TUJUAN 1: Ambil sepotong teks tentang jalan tol Cisumdawu tanpa mengubah satu kata pun, mulai dari kata-kata "Sumedang adalah" dan berhenti sesudah "lebih 60 kilometer.".
TUJUAN 2:
Tentukan apakah setiap pernyataan berikut sesuai dengan teks tentang jalan tol Cisumdawu, lalu jawab ya atau tidak beserta kutipan persis kata-kata teks yang menjadi penentunya.
(a) Panjang jalan tol Cisumdawu kurang lebih 60 kilometer.
(b) Peletakan batu pertama jalan tol itu dilakukan pada tahun 2017.
(c) Pedagang ubi Cilembu disebut sebagai contoh warga yang bergantung pada ramainya lalu lintas di jalan protokol.
TUJUAN 3:
Jawab pertanyaan berikut berdasarkan teks tentang jalan tol Cisumdawu.
(a) Siapa yang melakukan peletakan batu pertama jalan tol itu?
(b) Pada hari dan tanggal berapa tulisan itu dibuat?
(c) Kertajati terletak di mana?

TEKS YANG DIBERIKAN:
^^^^^^^^^^^^^^^^
EDISI SUMEDANG RAYA
(TOL CISUMDAWU)
Sumedang adalah
jalan yang menghubungkan Bandung dengan Cirebon dan Jawa Tengah bagian utara.
Karena posisinya yang sangat penting itu maka sudah selayaknya jika jalur ini
bisa dipelihara dan ditingkatkan kapasitasnya.
Pembangunan jalan
Tol Cileunyi Sumedang Dawuan adalah jawabannya.
Jalan tol Cisumdawu
ini membentang dari Tol Cileunyi ke Sumedang dan Kertajati di Majalengka
sepanjang kurang lebih 60 kilometer.
Jalan ini sudah dimulai peletakan batu pertamanya pada tanggal 21
November 2011 yang lalu oleh menteri PU Joko Kirmanto dan Gubernur Ahmad
Heryawan.
Saat tulisan ini
dibuat, Senin 20 Februari 2017 progress pembangunan jalan tol ini masih
terlihat belum ada kemajuan yang signifikan. MDS, masa depan suram mungkin
begitu mudah diucapkan. Tentu harus ada solusi untuk mengatasi gejala-gejala
tersebut. Harus mulai dengan tindakan-tindakan penyelesaian. Itu adalah ruang
lingkup para inohong.
Sebagai warga yang
sering memanfaatkan jalur tersebut, tentu penulis berharap agar jalan tol
Cisumdawu ini dapat segera terselesaikan. Jauh dari itu, jalan ini juga akan
sangat penting untuk mendorong arus perekonomian diantara dua pusat
perekonomian di Jawa Barat. Dan bagi wilayah Sumedang sendiri tentu berharap
agar jalan tol ini juga bisa semakin memajukan pembangunannya.
Banyak pihak yang
merasa bahwa adanya pembangunan jalan tol ini akan mematikan perekonomian warga
Sumedang yang selama ini cukup bergantung kepada ramainya arus lalu lintas yang
melewati jalan protokol yang ada. Misalnya para pedagang tahu, ubi Cilembu,
tape atau peuyeum dll.
Memang benar apa
yang mereka khawatirkan tersebut, karena jika jalan tol Cisumdawu sudah
terbangun maka arus kendaraan akan beralih kesana.
Oleh karena itu
perlu adanya campur tangan pemerintahan setempat agar dengan adanya jalan tol
Cisumdawu ini tidak mematikan usaha mereka tetapi justru bisa turut
mengembangkan kemajuan bagi masyarakat kabupaten Sumedang khususnya.
^^^^^^^^^^^^^^^^
DATA MENTAH:
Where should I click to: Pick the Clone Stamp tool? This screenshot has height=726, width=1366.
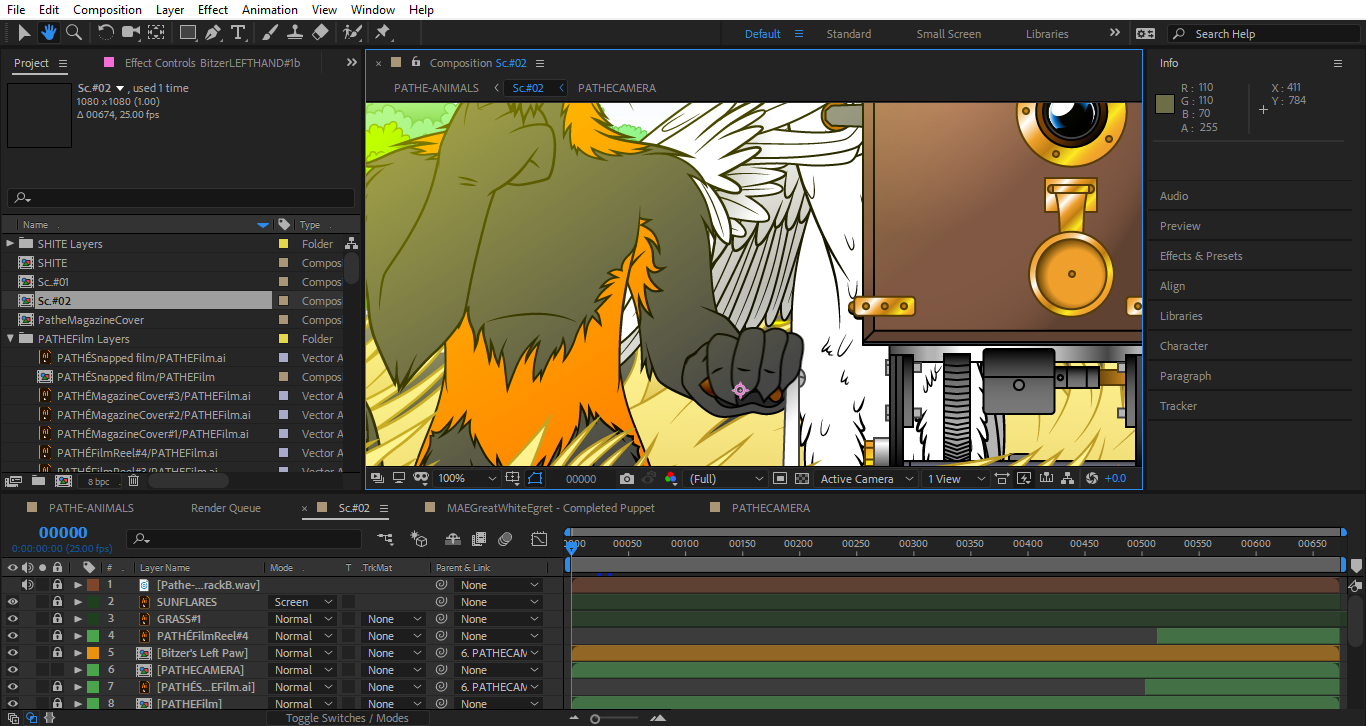click(x=295, y=33)
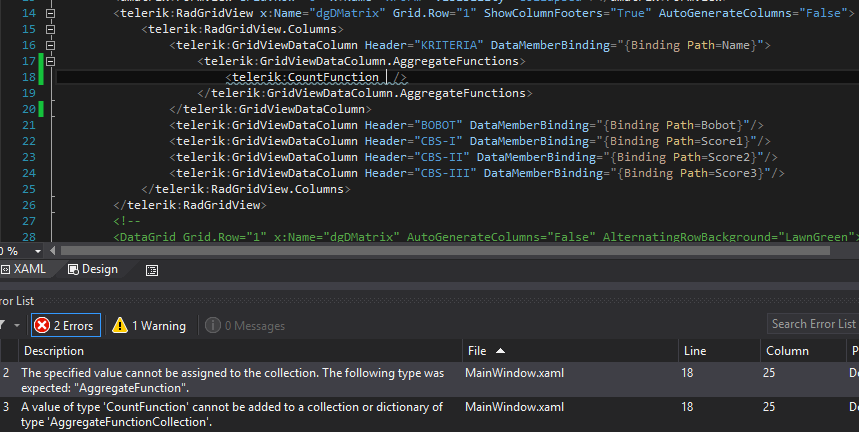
^^^^^^^^^^^^^^^^
HASIL TUGAS 1:
Sumedang adalah
jalan yang menghubungkan Bandung dengan Cirebon dan Jawa Tengah bagian utara.
Karena posisinya yang sangat penting itu maka sudah selayaknya jika jalur ini
bisa dipelihara dan ditingkatkan kapasitasnya.
Pembangunan jalan
Tol Cileunyi Sumedang Dawuan adalah jawabannya.
Jalan tol Cisumdawu
ini membentang dari Tol Cileunyi ke Sumedang dan Kertajati di Majalengka
sepanjang kurang lebih 60 kilometer.

HASIL TUGAS 2:
(a) Ya: "sepanjang kurang lebih 60 kilometer"
(b) Tidak: "pada tanggal 21 November 2011 yang lalu"
(c) Ya: "Misalnya para pedagang tahu, ubi Cilembu, tape atau peuyeum dll."

HASIL TUGAS 3:
(a) Menteri PU Joko Kirmanto dan Gubernur Ahmad Heryawan.
(b) Senin, 20 Februari 2017.
(c) Di Majalengka.